Irving Mitchell Kalichman s.e.n.c.r.l.
La reconnaissance et l'exécution au Québec d'une décision étrangère ne peut être accordée que si le tribunal étranger avait compétence pour entendre le litige d'origine en vertu des facteurs de rattachement énumérés aux articles 3165 à 3168 C.c.Q. Or, une fois cette compétence établie, il n'y a pas lieu pour le tribunal québécois d'aller plus loin et de se poser la question de savoir si le tribunal étranger aurait du se déclarer forum non conveniens comme le décidait la Cour suprême dans Société canadienne des postes c. Lépine ([2009] 1 R.C.S. 549).
En septembre 2000, l'Appelante dans cette affaire avait décidé de commercialiser un service d’internet à vie sur le marché canadien. Un an plus tard, l'Appelante met fin à ce service "à vie", ce qui entraîne sans surprise un grand nombre de plaintes et des recours collectifs déposés dans divers juridictions canadiennes, dont le Québec et l'Ontario.
Si le recours québécois couvre seulement les résidents de la province, celui dépose en Ontario couvre tous les citoyens canadiens, sauf ceux de la Colombie-Britannique. Une fois un règlement intervenu en Ontario (et approuvé par la Cour), l'Appelante tente de faire reconnaître et exécuter ce jugement au Québec.
Cette demande de reconnaissance est refusée par la Cour supérieure du Québec au motif que les avis publiés ont violé les principes fondamentaux de la procédure.
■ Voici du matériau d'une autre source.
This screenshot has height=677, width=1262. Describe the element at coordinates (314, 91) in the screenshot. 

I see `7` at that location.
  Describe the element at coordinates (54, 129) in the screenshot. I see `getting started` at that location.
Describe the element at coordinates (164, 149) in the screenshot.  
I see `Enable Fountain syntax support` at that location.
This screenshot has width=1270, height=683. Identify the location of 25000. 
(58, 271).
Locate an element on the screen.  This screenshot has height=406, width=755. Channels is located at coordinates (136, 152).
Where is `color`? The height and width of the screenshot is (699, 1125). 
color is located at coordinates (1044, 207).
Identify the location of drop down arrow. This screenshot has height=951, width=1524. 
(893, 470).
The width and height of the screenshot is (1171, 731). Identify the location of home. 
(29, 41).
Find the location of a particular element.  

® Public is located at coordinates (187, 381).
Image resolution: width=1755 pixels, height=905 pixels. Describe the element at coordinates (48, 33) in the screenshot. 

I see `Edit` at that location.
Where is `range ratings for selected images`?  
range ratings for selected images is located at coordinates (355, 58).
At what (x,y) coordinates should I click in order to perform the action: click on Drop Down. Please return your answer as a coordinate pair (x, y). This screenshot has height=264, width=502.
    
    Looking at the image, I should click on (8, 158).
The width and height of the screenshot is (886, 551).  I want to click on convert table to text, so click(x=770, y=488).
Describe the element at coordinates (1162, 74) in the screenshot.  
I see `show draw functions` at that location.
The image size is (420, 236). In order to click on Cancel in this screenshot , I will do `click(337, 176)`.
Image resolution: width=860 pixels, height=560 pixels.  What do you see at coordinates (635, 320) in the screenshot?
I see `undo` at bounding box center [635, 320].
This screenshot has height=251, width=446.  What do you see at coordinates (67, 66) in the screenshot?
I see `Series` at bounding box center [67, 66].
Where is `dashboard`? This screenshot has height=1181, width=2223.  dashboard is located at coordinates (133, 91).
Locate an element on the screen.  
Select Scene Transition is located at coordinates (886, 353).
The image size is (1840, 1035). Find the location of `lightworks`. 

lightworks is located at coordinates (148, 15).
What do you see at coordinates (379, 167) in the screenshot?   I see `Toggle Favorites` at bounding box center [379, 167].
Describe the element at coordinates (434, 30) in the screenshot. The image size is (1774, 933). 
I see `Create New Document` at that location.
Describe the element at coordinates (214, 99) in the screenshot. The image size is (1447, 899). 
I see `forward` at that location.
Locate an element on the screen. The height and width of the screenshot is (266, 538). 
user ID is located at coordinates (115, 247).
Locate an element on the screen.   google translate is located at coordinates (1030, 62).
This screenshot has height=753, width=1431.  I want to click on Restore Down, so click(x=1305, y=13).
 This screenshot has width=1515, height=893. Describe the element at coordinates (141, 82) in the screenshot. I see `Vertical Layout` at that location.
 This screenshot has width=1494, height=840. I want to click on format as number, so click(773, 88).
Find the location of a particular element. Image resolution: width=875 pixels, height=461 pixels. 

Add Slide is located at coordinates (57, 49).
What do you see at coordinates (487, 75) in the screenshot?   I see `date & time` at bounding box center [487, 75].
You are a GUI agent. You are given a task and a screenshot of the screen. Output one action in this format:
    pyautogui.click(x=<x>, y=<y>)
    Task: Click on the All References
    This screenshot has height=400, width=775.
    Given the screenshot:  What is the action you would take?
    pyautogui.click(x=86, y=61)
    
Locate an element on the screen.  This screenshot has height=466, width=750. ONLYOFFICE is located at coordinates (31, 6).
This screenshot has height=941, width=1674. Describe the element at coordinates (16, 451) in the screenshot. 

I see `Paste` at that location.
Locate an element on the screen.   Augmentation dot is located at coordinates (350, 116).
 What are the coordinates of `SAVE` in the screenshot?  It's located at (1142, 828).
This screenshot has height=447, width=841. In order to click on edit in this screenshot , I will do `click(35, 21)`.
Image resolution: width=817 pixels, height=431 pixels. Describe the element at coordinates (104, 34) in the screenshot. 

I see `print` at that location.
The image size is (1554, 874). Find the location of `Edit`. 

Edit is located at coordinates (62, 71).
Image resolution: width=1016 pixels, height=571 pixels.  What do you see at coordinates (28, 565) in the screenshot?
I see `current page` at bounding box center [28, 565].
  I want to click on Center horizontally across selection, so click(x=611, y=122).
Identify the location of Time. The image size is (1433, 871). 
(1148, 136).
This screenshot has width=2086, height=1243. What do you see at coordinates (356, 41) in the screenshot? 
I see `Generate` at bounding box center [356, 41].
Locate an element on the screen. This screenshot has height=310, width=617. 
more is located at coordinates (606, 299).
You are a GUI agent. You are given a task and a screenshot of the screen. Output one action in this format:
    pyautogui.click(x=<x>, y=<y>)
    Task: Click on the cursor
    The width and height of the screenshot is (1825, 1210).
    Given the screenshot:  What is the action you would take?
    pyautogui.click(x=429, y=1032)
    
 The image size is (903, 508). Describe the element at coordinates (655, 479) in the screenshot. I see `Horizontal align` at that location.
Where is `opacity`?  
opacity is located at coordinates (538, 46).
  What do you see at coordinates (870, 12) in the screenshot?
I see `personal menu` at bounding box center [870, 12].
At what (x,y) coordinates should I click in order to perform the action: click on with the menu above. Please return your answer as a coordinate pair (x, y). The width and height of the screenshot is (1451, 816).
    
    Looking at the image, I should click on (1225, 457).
La Cour d'appel confirme cette décision et ajoute que, même si les tribunaux ontariens étaient compétents pour entendre le recours collectifs contre l'Appelante, ils auraient du décliner compétence en vertu de la doctrine du forum non conveniens en ce qui a trait aux membres québécois du groupe.
C'est cette dernière question qui nous intéresse. La Cour suprême, dans une décision unanime rendue sous la plume de l'Honorable juge Louis Lebel, confirme la décision de la Cour d'appel quant à l'insuffisance des avis mais elle indique que cette dernière a eu tort sur la question du forum non conveniens. En effet, une fois la juridiction d'un tribunal étranger établie en vertu des articles 3165 à 3168 C.c.Q., les tribunaux québécois n'ont pas à questionner comment cette juridiction a été exercée:
[36] L’article 3164 C.c.Q établit comme condition fondamentale de la reconnaissance d’un jugement au Québec l’existence d’un lien important entre le litige et le tribunal d’origine. Les articles 3165 à 3168 énoncent ensuite de manière plus spécifique des facteurs de rattachement permettant de conclure à la présence d’un lien suffisant entre le litige et l’autorité étrangère dans certaines situations. En général, le recours à des règles spécifiques, comme celles de l’art. 3168 applicables aux actions personnelles à caractère patrimonial, permettra de statuer sur la compétence du tribunal étranger. Cependant, il se peut qu’une situation juridique complexe où plusieurs parties se trouvent dans des fors différents impose le recours au principe général de l’art. 3164 pour déterminer la compétence et recourir par exemple au for de nécessité. L’arrêt de la Cour d’appel ajoute un élément non pertinent à l’analyse de la compétence du tribunal étranger : la doctrine du forum non conveniens. Cette approche introduit ainsi un élément d’instabilité et d’imprévisibilité qui s’accorde mal avec l’attitude en principe favorable à la reconnaissance des jugements étrangers ou externes qu’expriment les dispositions du Code civil. Elle ne respecte guère les principes de courtoisie internationale et les objectifs de facilitation des échanges internationaux et interprovinciaux qui sous-tendent les dispositions du Code civil sur la reconnaissance des jugements étrangers. En somme, même dans le cas où il a recours à la règle générale prévue à l’art. 3164, le tribunal de l’exequatur ne peut s’appuyer sur une doctrine incompatible avec la procédure de reconnaissance.
Le texte intégral du jugement est disponible ici: http://bit.ly/18faQFU[37] Il aurait donc suffi que les autorités québécoises se demandent si la Cour supérieure de justice de l’Ontario avait compétence au sens strict sur le litige. Si tel était le cas, les tribunaux du Québec devaient ensuite examiner si l’intimé, M. Lépine, avait établi l’existence d’autres obstacles à la reconnaissance du jugement ontarien, comme l’a d’ailleurs conclu la Cour d’appel du Québec.